Sep 6, 2012
Why the NFL is Refusing to Pay Its Refs
(Getty Images/Gregory Shamus)
Referee Randy Tabler separates Kyle Moore, #54 of the Buffalo Bills, and Dan Gerberry, #64 of the Detroit Lions, during a preseason game on Aug. 30, 2012 at Ford Field in Detroit.
When the Detroit Lions take the field Sunday they, like every other team in the National Football League, will be playing a game overseen by scabs.
Those scabs are the replacement referees who were brought in to officiate because the NFL was unable to come to an agreement with its referees union. Most football fans know this, but what is the dispute really about?
According to the Boston Herald, the dispute is about money and comparatively not that much of it. In question is “about $62,500 per team per year over the next seven years, give or take, emphasis on the take.” It’s important to look at the replacement referees scandal through the right lens.
First, this isn’t a strike—it’s a lockout.

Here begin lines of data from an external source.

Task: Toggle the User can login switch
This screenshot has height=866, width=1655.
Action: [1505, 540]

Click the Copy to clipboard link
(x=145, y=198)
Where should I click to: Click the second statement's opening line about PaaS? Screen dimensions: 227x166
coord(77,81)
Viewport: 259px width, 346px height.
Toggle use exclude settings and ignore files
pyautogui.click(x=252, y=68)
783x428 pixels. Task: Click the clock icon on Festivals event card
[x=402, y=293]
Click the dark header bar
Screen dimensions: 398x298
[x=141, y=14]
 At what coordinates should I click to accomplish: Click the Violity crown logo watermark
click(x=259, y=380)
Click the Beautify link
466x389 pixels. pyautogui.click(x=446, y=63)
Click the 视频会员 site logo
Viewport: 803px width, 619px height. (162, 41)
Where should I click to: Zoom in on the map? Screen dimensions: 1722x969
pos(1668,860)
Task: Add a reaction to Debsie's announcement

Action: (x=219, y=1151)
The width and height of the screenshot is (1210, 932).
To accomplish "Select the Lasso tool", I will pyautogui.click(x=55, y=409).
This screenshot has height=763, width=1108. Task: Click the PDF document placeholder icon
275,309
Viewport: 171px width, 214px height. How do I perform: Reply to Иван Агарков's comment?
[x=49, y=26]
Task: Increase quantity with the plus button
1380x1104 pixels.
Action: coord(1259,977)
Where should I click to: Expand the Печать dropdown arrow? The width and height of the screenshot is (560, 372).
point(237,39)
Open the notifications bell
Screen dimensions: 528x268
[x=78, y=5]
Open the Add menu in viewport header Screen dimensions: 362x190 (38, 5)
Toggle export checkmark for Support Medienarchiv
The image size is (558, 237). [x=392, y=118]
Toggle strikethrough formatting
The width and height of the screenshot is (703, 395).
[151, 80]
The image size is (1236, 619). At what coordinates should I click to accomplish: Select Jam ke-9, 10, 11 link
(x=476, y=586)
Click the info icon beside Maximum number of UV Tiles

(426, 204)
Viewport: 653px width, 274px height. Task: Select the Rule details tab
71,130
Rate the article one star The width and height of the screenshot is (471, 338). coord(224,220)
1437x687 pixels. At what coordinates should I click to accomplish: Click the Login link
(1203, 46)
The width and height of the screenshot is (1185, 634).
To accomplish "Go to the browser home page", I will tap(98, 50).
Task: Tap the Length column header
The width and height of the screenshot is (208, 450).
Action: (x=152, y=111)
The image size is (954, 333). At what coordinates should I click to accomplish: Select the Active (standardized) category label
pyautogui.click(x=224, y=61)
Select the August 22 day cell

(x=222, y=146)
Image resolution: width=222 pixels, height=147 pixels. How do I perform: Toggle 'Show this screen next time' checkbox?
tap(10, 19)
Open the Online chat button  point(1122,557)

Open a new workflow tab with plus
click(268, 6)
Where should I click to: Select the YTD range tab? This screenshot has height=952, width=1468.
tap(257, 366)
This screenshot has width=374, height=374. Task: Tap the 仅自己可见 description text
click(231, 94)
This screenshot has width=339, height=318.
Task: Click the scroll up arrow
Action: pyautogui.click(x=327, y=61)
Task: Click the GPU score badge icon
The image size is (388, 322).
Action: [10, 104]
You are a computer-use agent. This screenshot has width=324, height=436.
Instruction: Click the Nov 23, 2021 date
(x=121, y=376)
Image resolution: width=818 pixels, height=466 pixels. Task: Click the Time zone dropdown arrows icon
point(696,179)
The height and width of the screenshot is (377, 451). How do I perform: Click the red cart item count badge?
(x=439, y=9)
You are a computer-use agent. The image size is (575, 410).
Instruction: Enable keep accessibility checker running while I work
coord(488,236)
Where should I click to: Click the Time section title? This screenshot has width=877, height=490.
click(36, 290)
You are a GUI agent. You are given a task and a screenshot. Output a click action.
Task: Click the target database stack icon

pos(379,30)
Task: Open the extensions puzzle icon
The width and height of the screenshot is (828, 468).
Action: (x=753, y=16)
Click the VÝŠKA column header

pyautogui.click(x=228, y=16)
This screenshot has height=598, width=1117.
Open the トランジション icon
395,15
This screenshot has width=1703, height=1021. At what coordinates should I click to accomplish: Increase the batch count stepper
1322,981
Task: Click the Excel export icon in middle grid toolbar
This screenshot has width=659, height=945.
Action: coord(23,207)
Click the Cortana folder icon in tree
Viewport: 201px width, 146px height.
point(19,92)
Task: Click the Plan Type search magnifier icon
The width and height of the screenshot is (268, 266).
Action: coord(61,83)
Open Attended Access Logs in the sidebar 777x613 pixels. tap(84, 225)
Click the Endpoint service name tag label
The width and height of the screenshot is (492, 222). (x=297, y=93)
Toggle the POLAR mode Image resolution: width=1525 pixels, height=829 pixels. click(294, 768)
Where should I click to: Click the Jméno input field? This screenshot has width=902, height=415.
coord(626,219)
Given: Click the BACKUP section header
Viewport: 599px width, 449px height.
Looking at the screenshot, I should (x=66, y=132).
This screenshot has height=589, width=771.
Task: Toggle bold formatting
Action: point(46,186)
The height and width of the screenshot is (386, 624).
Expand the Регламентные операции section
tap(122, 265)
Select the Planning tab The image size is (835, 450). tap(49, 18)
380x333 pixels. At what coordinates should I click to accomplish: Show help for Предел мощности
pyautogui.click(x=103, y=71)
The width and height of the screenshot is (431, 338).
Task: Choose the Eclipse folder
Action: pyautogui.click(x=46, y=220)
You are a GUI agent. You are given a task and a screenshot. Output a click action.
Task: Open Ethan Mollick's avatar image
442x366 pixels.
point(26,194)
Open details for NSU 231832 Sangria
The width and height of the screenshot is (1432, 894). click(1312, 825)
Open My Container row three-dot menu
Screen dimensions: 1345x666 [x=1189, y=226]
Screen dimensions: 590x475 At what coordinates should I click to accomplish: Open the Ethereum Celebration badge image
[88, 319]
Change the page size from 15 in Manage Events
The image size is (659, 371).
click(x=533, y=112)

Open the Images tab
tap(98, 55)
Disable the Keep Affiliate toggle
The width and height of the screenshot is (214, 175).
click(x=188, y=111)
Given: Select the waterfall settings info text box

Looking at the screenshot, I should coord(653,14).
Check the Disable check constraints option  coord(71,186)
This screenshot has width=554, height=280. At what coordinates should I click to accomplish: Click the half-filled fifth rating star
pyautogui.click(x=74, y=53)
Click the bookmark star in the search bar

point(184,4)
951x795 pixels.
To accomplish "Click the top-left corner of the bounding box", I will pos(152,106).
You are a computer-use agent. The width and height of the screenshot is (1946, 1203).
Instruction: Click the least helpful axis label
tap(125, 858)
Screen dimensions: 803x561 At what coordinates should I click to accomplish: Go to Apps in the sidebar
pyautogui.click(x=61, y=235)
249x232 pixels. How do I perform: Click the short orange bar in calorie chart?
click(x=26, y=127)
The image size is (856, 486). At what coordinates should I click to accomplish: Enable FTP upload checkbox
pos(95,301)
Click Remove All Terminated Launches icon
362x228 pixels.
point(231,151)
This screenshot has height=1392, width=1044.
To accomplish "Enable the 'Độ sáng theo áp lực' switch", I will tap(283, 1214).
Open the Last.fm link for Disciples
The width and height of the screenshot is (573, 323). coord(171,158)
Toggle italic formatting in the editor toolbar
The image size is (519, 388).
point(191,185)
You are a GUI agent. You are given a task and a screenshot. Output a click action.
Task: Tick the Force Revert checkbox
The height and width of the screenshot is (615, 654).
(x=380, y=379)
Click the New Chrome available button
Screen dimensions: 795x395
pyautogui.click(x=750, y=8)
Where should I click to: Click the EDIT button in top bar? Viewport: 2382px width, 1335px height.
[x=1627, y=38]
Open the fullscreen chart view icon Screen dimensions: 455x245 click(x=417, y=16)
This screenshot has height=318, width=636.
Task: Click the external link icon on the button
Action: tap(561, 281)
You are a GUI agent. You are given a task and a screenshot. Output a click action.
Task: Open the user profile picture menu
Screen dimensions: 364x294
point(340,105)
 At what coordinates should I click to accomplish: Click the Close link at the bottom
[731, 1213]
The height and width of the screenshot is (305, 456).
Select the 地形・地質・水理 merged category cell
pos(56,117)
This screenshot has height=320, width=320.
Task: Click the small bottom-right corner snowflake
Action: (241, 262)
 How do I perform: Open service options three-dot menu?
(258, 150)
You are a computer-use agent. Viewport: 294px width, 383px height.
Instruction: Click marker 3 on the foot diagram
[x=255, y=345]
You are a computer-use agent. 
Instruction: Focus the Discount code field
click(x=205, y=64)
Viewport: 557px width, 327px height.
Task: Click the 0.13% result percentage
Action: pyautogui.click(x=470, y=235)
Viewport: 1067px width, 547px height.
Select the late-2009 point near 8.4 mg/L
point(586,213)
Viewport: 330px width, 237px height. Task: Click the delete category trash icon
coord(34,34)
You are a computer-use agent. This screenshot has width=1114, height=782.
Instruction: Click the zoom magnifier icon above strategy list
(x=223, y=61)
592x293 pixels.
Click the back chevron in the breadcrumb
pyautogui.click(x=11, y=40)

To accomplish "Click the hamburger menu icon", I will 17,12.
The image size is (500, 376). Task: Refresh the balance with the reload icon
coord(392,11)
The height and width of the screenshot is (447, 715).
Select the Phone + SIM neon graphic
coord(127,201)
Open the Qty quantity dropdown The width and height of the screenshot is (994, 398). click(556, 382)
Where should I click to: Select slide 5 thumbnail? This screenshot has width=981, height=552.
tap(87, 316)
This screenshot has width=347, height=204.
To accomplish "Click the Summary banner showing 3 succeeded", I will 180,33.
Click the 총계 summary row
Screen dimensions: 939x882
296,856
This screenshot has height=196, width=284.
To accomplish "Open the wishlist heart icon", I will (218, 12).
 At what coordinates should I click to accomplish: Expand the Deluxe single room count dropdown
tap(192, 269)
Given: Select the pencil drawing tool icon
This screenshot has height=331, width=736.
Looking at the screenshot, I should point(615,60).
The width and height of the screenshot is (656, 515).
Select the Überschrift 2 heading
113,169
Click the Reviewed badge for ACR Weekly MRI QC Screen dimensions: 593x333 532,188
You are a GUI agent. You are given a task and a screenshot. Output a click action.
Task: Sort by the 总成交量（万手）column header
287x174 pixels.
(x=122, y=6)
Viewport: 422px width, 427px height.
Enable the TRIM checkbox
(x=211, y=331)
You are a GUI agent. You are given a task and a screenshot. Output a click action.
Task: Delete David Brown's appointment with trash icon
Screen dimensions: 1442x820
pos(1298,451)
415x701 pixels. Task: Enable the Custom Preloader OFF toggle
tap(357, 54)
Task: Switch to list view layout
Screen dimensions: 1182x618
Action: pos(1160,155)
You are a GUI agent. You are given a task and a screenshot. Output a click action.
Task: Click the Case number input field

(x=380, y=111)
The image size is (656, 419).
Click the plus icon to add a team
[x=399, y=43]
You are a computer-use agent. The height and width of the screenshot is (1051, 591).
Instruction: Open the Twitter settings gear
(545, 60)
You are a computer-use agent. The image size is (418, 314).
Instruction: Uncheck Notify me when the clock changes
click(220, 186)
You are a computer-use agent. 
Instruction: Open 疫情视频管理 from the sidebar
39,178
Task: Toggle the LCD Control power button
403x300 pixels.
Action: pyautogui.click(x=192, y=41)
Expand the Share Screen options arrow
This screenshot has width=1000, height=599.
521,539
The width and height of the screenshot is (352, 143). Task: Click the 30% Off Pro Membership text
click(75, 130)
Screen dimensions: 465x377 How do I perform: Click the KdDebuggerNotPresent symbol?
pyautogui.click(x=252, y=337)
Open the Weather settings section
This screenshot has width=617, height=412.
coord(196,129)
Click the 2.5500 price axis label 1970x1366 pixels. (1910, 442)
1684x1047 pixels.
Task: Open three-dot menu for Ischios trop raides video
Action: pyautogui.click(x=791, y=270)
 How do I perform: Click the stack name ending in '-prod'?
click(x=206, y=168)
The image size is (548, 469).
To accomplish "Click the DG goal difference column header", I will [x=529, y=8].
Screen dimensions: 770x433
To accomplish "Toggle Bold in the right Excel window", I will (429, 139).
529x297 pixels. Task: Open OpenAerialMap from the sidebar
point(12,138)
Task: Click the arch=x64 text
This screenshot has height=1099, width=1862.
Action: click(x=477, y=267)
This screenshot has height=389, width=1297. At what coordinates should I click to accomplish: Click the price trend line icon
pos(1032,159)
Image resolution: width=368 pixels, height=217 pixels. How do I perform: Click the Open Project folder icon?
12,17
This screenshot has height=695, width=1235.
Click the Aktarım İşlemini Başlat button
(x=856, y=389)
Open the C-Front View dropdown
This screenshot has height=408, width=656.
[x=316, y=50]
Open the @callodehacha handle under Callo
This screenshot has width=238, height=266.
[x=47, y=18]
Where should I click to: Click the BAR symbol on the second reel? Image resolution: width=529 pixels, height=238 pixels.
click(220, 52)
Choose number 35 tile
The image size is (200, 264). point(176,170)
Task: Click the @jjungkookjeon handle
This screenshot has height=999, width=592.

As anyone in a labor union understands, the referees aren’t refusing to show up for work, they are not being allowed to work. This is a sad display from a league making $8 billion a year with 20 franchises worth more than $1 billion and an average franchise worth of $1.1 billion.
In addition to refusing to pony up on the laughable $62,500 for officials, team owners are attacking referees pensions, according to Mike Arnold, the NFL Referees Association’s counsel. Arnold told the Associated Press that the league “intends to freeze and terminate the officials' pension plan and offered salary increases lower than those obtained in the 2006 agreement.”
NFL referees are 119 part-time employees who make $8,000 a week and most even hold other jobs, in addition to their work with the league. Sources say the refs were offered a seven-year deal that included increases of between 5 percent and 11 percent in wages per year.
First-year officials who made an average of $78,000 in 2011 would earn more than $165,000 by the end of the new agreement. A 10-year veteran in 2011 who made $139,000 would get more than $200,000 in 2018.
That sounds like a pretty good living, but remember that officials aren’t guaranteed 18 games a year and they’re an invaluable part of the cog that powers the $8 billion a year machine. That $165,000 a year would come with no pension plan and is still less than anyone on a 53-man NFL roster makes, even guys who are third and fourth on the depth chart.
Jeff Macgregor of ESPN.com points out just how ludicrous the NFL’s position to lock out its officials is:
“If Roger Goodell and the NFL and the NFL owners were serious about player safety and player conduct, for $50 million a year—less than 1 percent of total revenue—they could hire 200 well-trained full-time officials at $250,000 each.”
This from a league supposedly so concerned with player safety that it has rewritten its rule book, started doling out draconian fines for what used to be considered tackling and donated $30 million to the National Institute of Health to further study the effects of brain injuries.